It’s a warm Thursday morning as I pull up to Seeding Galveston on 33rd and N Avenue. The sun hasn’t fully come out yet; Seeding Galveston co-founder Debby, who will be giving me a tour of the farm, warned me to come by before it gets too hot. I’m excited to see the turkeys, goats, and chickens that live there, but I’m a little nervous about the tour. I don’t know the first thing about gardening, farming, or what composting even really is. I’m a city girl, and it shows.

I approach Debby, who is bent over a garden bed she tells me is home to a melon plant. I’ve never seen a melon plant before. Then I meet John, who is also co-founder of the program and who, like Debby, can be found working on the farm to talking to folks about the garden.
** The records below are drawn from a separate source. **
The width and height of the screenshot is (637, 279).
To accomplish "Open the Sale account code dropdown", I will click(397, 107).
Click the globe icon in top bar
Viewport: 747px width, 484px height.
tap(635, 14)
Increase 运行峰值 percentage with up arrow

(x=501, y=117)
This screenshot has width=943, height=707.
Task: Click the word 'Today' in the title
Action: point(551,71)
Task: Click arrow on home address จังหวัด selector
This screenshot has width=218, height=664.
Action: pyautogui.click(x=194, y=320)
“These are the turkeys,” Debby says, leading me over to a pen. “Standard brawns,” John adds. “The most popular commercial turkey until 1840. It’s a very hearty bird, but commercially it was just eclipsed by the broad-breasted turkey.” He explains how certain breeds of chickens and turkeys became more widely used because of excess meat and higher egg-laying rates.

We walk over to three large piles of compost. One has recently been added to, with pineapples, carrots, and melon peels resting on the surface. “Here are various stages of our compost system,” John says. He walks me through the composting process--what he calls the “lasagna method”-- which involves alternating layers of carbon and nitrogen-rich materials, turning the pile, and once it reaches a certain temperature and level of decomposition, sifting it and using it as soil. “There are different schools of thought on the right ratio of carbon to nitrogen,” John explains. “Basically, green is nitrogen and brown is carbon. Hay and leaves are the carbon. If the pile is all nitrogen [material], it just sits there and gets really putrid. I’m not a chemist, so I mostly just go by the feel of it.” Put simply, a successful compost system allows microorganisms to break down waste materials and produce a nutrient-rich “humus.” These microorganisms emit carbon dioxide and heat during a process known as aerobic respiration. “Turning” the compost pile gives the microorganisms the oxygen and moisture they need to survive.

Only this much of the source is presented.